Nashville Mayor David Briley said in a letter to the TVA board of directors, “The new rate structure will interfere with our city’s efforts to be the greenest city in the South. It will place an undue burden on our poorest residents, and will hurt our ability to attract new companies and jobs to our region… The 'Grid Access Charge' also hurts smaller businesses, which are the foundation of Nashville’s prosperity. More than 300 small business owners around the state have signed an open letter to you expressing their concerns about the proposed rate change.”

Lenda Sherrell of the Tennessee Small Business Alliance said, “There are over 580,000 small businesses in Tennessee alone, employing 1.1 million, and functioning as the true 'economic engine' of TN… We strongly urge TVA leadership to go back to the drawing board and create a plan that helps small businesses throughout the Tennessee Valley unleash our economic potential, and allows us to compete fairly with our big business counterparts. TVA should be thoughtful, deliberate, and transparent, and develop a rate structure plan which recognizes the key economic impact that small businesses make throughout the Valley. TVA should promote our economic growth, not stifle it.”

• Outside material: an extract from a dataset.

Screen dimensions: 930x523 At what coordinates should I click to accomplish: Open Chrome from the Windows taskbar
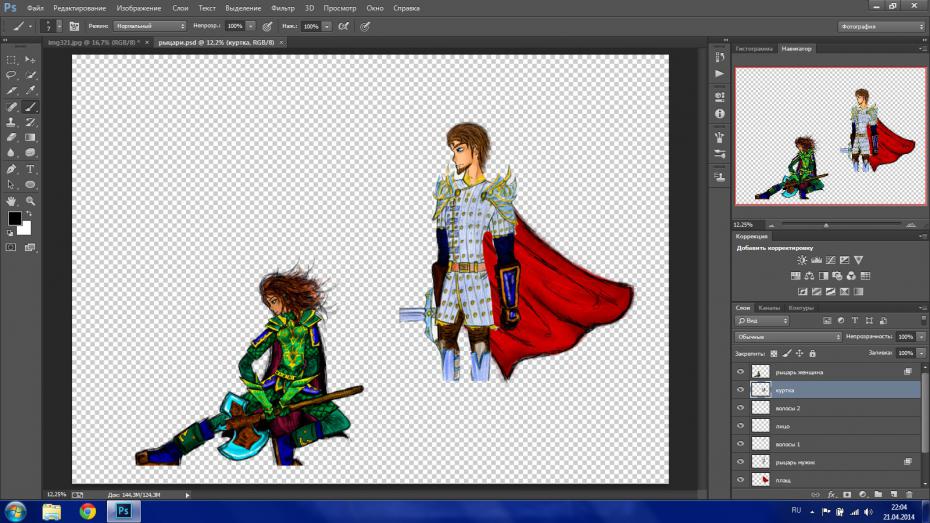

Sandra Upchurch, Co-chair of NAACP Tennessee State Conference of Environmental Justice Committee & National NAACP ECJ-Co-Lead stated, “TVA gives big industries a break on their energy usage, the more they use, the more they save, while imposing fixed fees and a mandatory grid access fee on to the local power companies who will then pass those charges on to struggling people and families to pay more…Where is the EQUITY here?  The opposite of poverty is justice. There will be no Peace in the Valley without Energy Justice."

Elder Jimmie Garland, vice president of the Tennessee Conference of the NAACP, said, "TVA’s own materials admit that the rate shift will increase bills for those who use less energy. What they don’t show is the faces of those low energy users: our lower- and fixed-income brothers and sisters, and studies show some of them are already being forced to make life-threatening tradeoffswhen faced with high energy bills."

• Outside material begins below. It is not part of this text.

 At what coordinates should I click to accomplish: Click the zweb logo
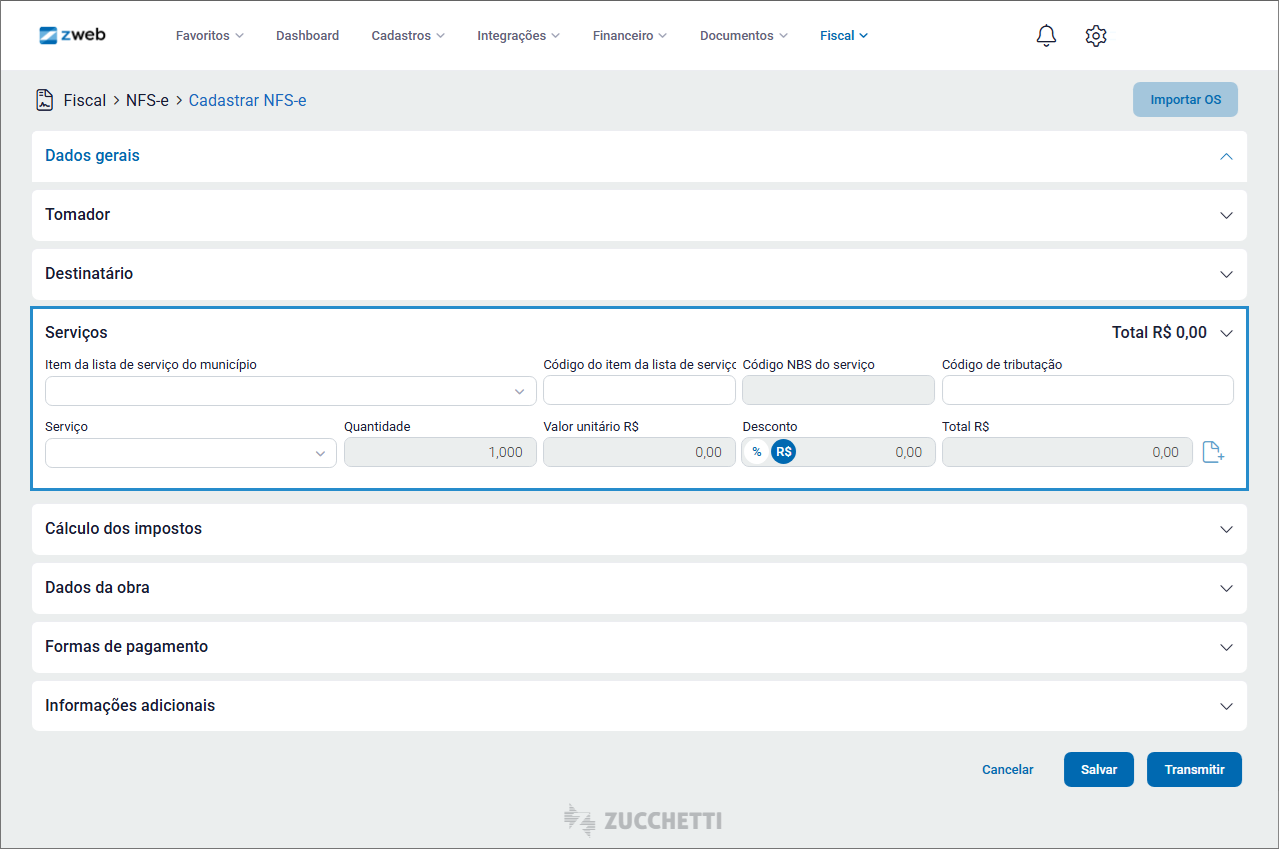point(72,35)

Dr. Stephen A. Smith, executive director of the Southern Alliance for Clean Energy,” said “TVA’s intent all along has been to use its self-regulated federal monopoly rate authority to negatively distort the market for energy efficiency and customer owned solar power and shift a greater share of the perceived risk for lower demand growth on to its captive LPC servants. The sad, and yes immoral, unintended consequence will be adding more cost to our region’s low and fixed income citizens. The only silver lining in this insidious plot is that you have AWOKEN us to the lack of transparency in the fixed charges on 80 percent of the residential customers monthly bills you 'regulate', a fact the executives likely conveniently forget to tell you, and when coupled with the explosive increases of these mandatory monthly fees over the past few years, we now move to a different playing field then this pretense we are witnessing today. So Bill [Johnson], congratulations for jamming this one through, and take solace while you and your millionaire jet set execs are zipping around in the clouds, knowing that we the people will be working the long game at the grassroots."